2. Description of Related Art
Remote sensing applications from natural disaster response to warfighting and peace keeping operations require an advanced airborne imaging system to provide fast and large format geo-referenced and orthorectified image maps.
Many airborne digital frame camera systems have come into use for mapping, reconnaissance, and surveillance applications. A major limitation is the size of the CCD and CMOS area arrays currently available for use in such systems. As a result, widespread use of digital aerial photographic systems has occurred featuring multiple arrays, multiple lenses or multiple cameras in order to provide large ground coverage and big image format at a high ground resolution by a single flight.
In an article by Gordon Petrie entitled “Systematic Oblique Aerial Photography Using Multiple Digital Frame Cameras”, published February 2009 in Photogrammetric Engineering and Remote Sensing, various twin cameras systems, and multiple camera systems are described.

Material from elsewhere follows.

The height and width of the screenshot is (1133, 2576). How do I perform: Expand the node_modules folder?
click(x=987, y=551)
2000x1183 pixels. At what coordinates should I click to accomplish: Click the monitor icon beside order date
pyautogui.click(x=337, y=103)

Twin camera systems include “DiMAC” Wide from DiMAC Systems in Belgium, a Dual-DigiCAM system from IGI in Germany and a Rollei Metric (now Trimble) in Germany. All three of these twin camera units have a rather similar specification with each individual camera module having a digital image sensor back that produces images of 7.2K×5.4K=39 megapixels in size. Their camera shutters are synchronized to operate simultaneously to obtain two oblique photos on either side of the flight line. After the rectification and the stitching together of the two rectified images, the final merged (near-vertical image is 10.5K×7.2K=75 megapixels in size. However, the tilted photographs acquired by oblique cameras have fan shaped imaging areas with variable resolutions across the different parts of the images. Those tilted photographs need extra work to be converted into the rectified images for Geographic Information System (GIS) application needs. Extra cost is associated with these extra tilted-photograph processes, including to correct the fan shaped images with variable resolution to rectangular images with data interpolation, which wastes the precious image resources, introduces artifices, and sacrifices image quality.

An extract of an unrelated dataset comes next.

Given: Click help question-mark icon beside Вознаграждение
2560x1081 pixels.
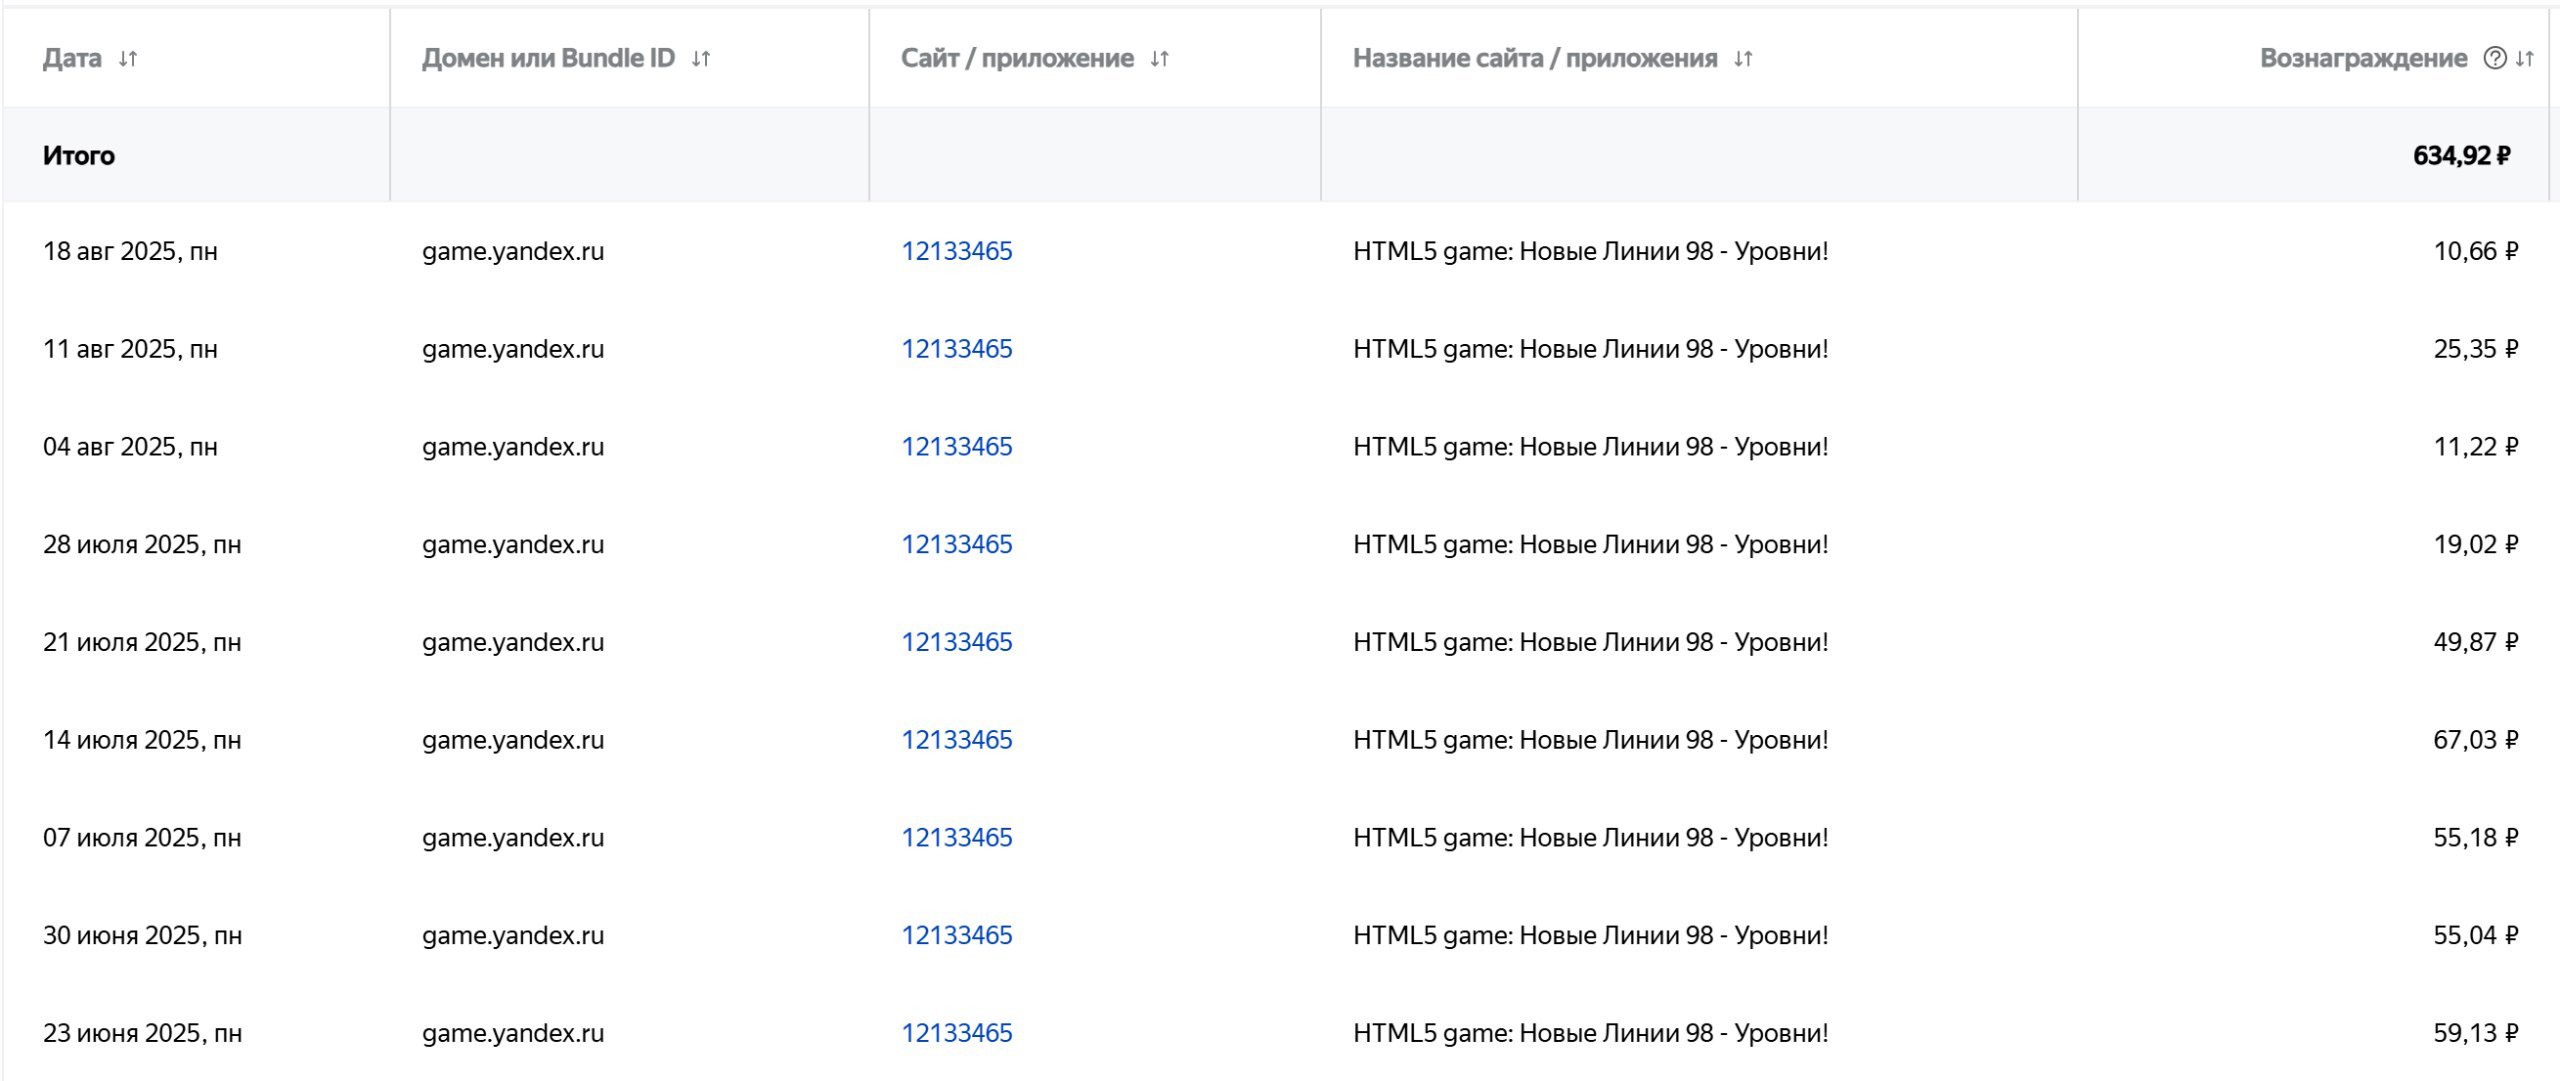Looking at the screenshot, I should [x=2494, y=59].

U.S. Pat. No. 7,009,638 issued Mar. 2, 2006 to Michael Gruber et al. and assigned to Vexcel Imaging GmbH, discloses a large format digital camera system exposing multiple detector arrays with one or more single lens systems to acquire sub-images of overlapping sub-area of large area objects. The sub-images are stitched together to form a large format, digital macroimage which can be colored. However, this camera system typically uses four (4) lenses and fifteen (15) 35 mm format area sensor arrays, and is a fairly complicated system. The hardware is massive and heavy. It is complicated to build, calibrate, operate, and maintain. With 15 critical non-redundant sub-systems, it means a higher failure rate. Its lens set is fixed and unlikely to have an interchangeable option. Its composite image is asymmetrically overlapped and stitched. The patented processing solutions suggested many compromised options which means problematical. This system is unlikely to be widely accepted by the aerial photogrammetric and GIS industry even though the system manufacture has been sold to a large software manufacturer.